Another major shift evident today, one that’s been coming for years, is the end of the power forward position.
The first substitution on most nights in the league is a ‘small’ coming in for a ‘big.’ The second quarter in a typical NBA game is full of guards and swingmen, as coaches are desperate for movement and spacing out on the court.
The Miami Heat, with Chris Bosh out, are starting Shane Battier….a small forward. Okay, so Lebron James has more, um, girth but he’s no PF either. Even their starting center, Ronny Turiaf, is really a ’4′. The Boston Celtics, meanwhile, turned their season around when they moved Garnett, one of the best PFs in history, to the center spot.
Out West, Tim Duncan (despite what the boxscore says) is NOT really a power forward…..don’t believe what the television screen says. He’s been playing center for years. Antonio McDyess, Dajuan Blair were only labeled as the starting center to perpetuate this NBA conspiracy and allow him to continue to make All-Star teams at the 4-spot. Sorry folks, but ’Timmy’ has been manning the middle for years down in south Texas. The reality is, Coach Pop is starting Boris Diaw at PF today…hardly a power player. The man is just a bigger, plumper point guard. It’s like somebody morphed Magic Johnson’s vision into Charles Barkley’s body (pre-weight watchers). The Spurs are a small team, period.

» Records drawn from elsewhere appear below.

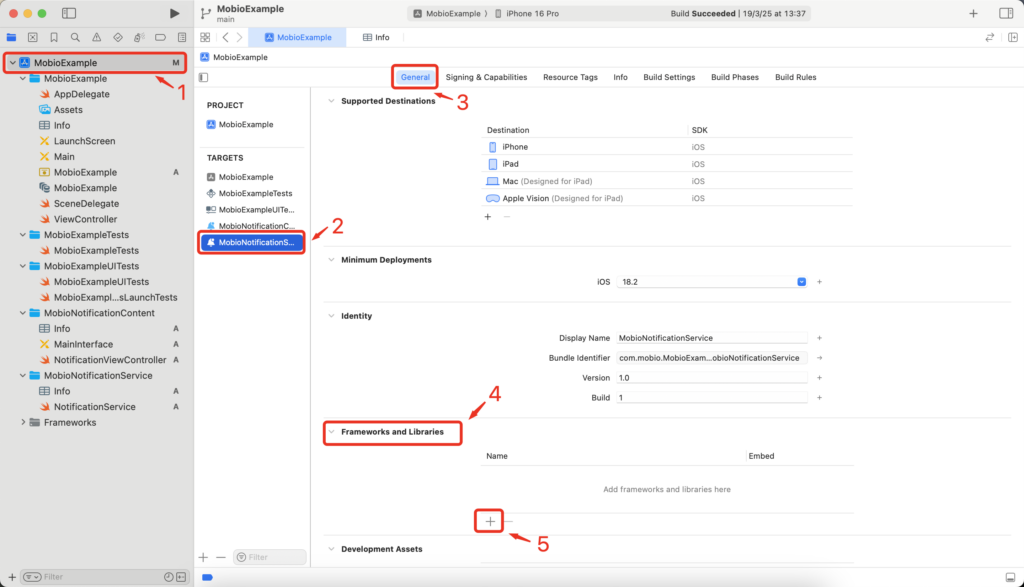
Task: Hide the project and targets list sidebar
Action: coord(204,77)

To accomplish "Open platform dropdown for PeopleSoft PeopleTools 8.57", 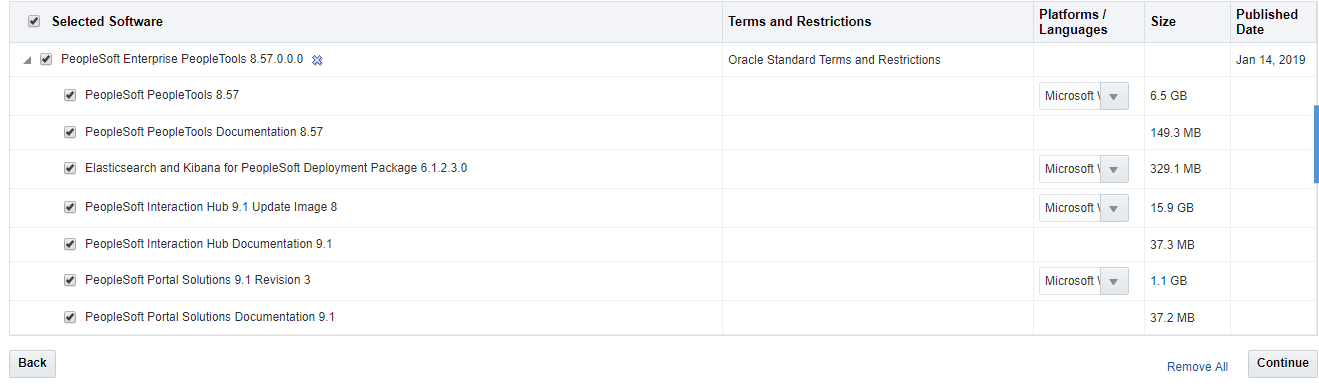I will [1084, 96].
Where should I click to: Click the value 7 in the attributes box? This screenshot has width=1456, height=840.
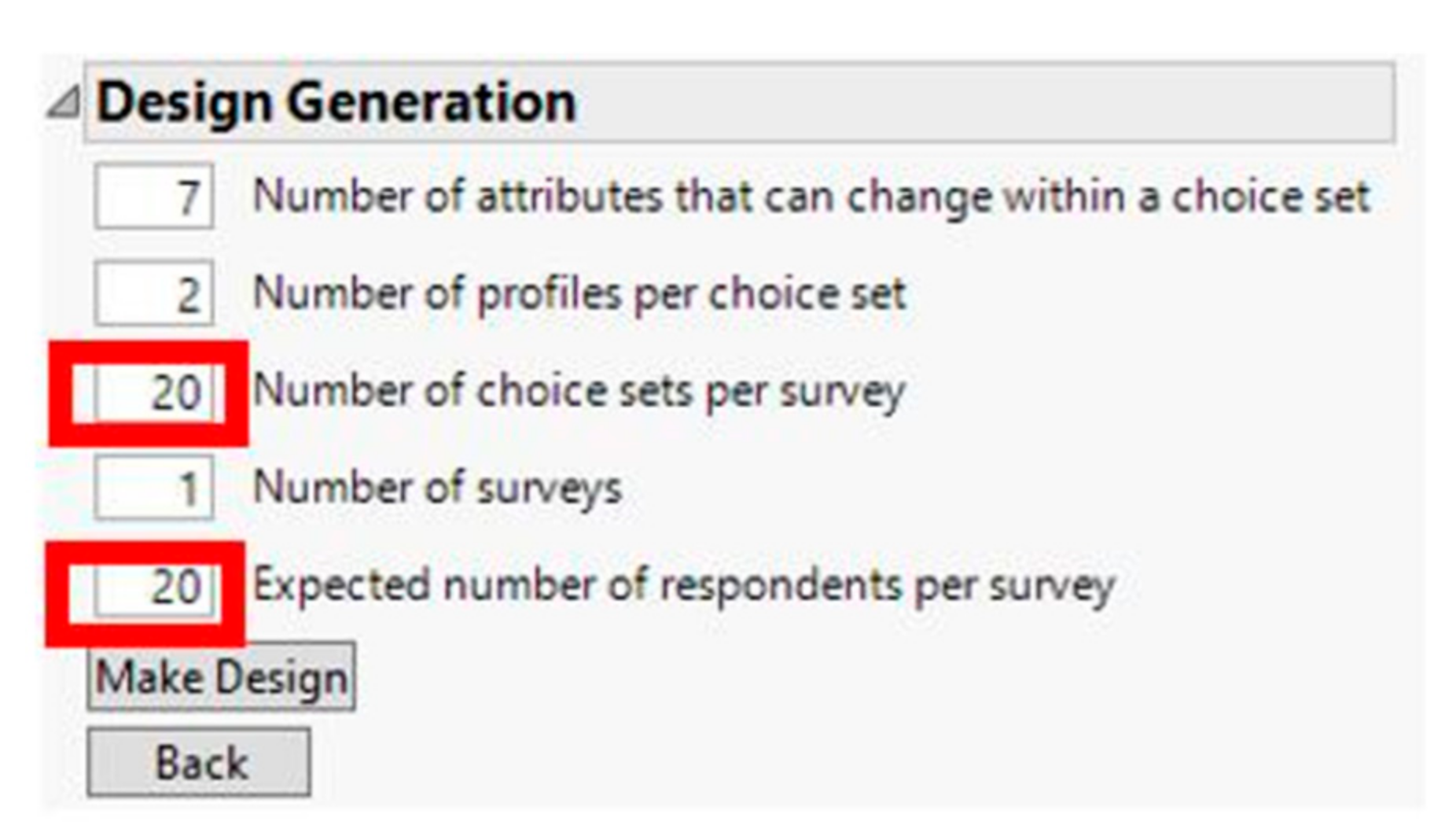click(x=189, y=197)

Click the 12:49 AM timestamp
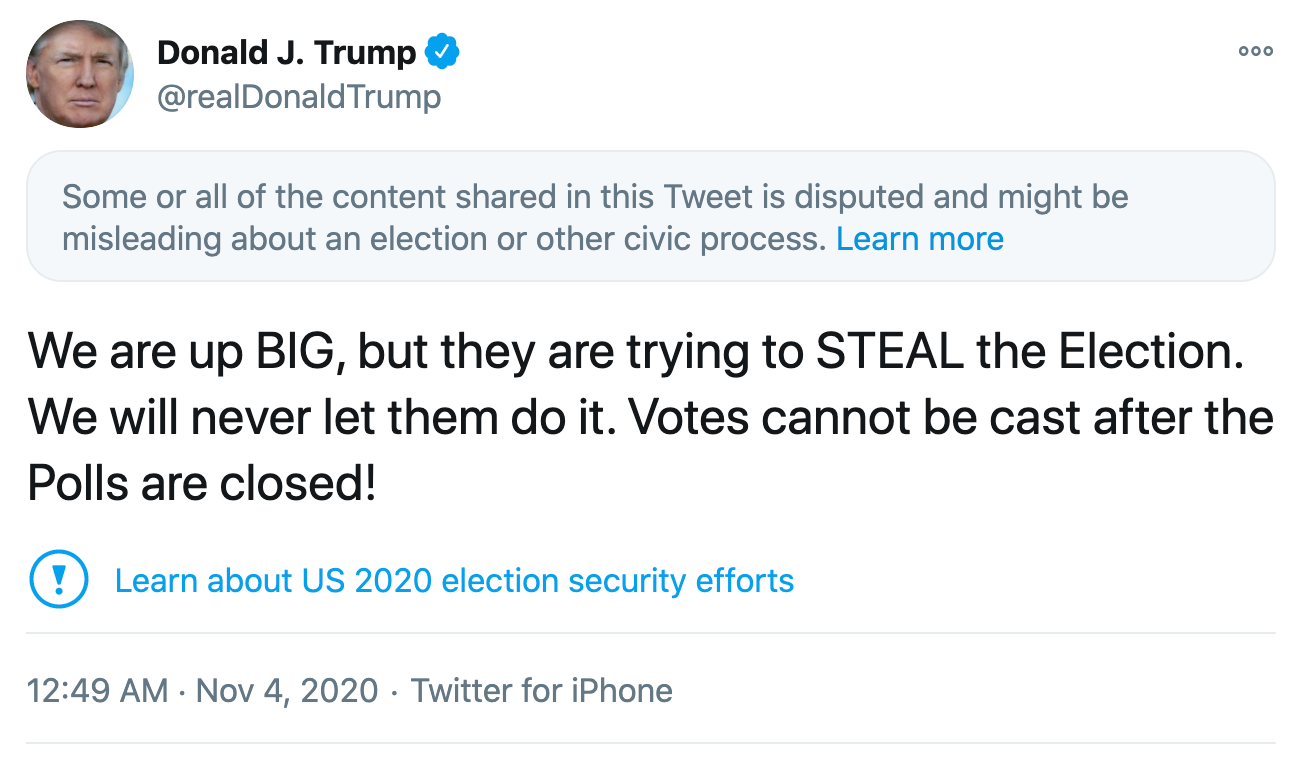pyautogui.click(x=97, y=690)
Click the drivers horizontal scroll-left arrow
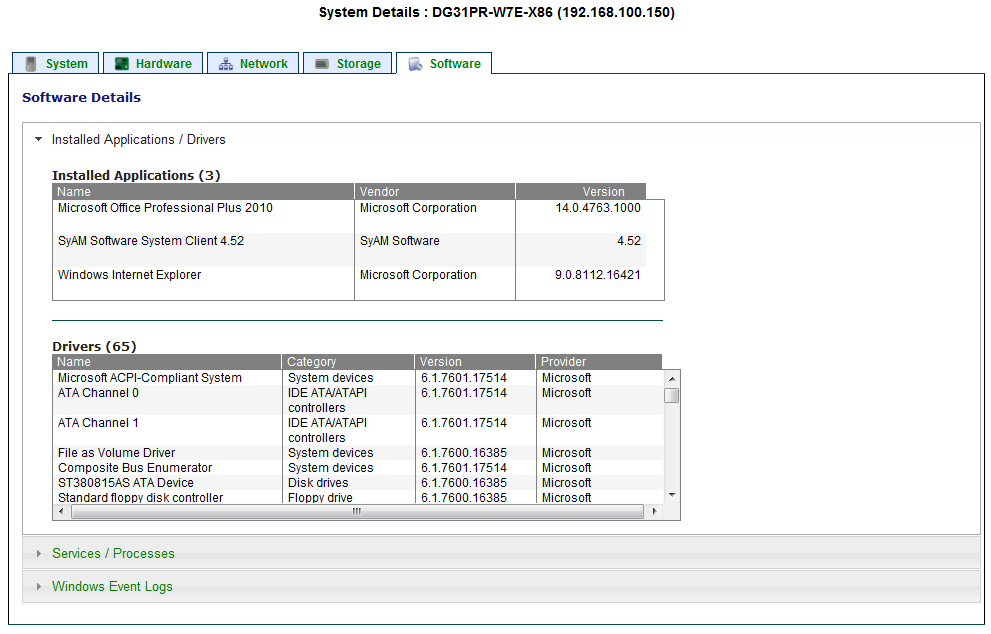 click(x=60, y=512)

Lastly, we have the Oklahoma City Thunder who actually have a traditional ‘bigman’ rotation with Kendrick Perkins and Serge Ibaka. However, the problem they’re having in this series is they can’t hang when both are in the game. Scott Brooks’ small lineup was one of the keys to beating the Lakers and their ’Twin Towers’ last round. In this series, though, he’s going small in the 4th quarter for fear of getting blown out by a team who is even better with the small lineup…San Antonio.
Just look at the list of starting centers who were eliminated in the second round of the playoffs this season: Andrew Bynum, Roy Hibbert, DeAndre Jordan, Spencer Hawes…all legit seven-footers and 2 are even All-Stars. Even the PF’s were impressive last round: Blake Griffin, Pau Gasol, David West, Elton Brand.
10 years ago I would have put my money on the Lakers, Clippers, Pacers, and 76ers advancing this year. Those teams all had the size and strength that was once a necessity in the playoffs.
The league is truly changing. It’s all about the ten-man rotation. You gotta go small and try and out-run your opponent.
“Four guards n’ a big” seems to be the new modus operandi for head coaches.
Karl Malone is somewhere out on the bayou, logging…..and laughing…at this new NBA.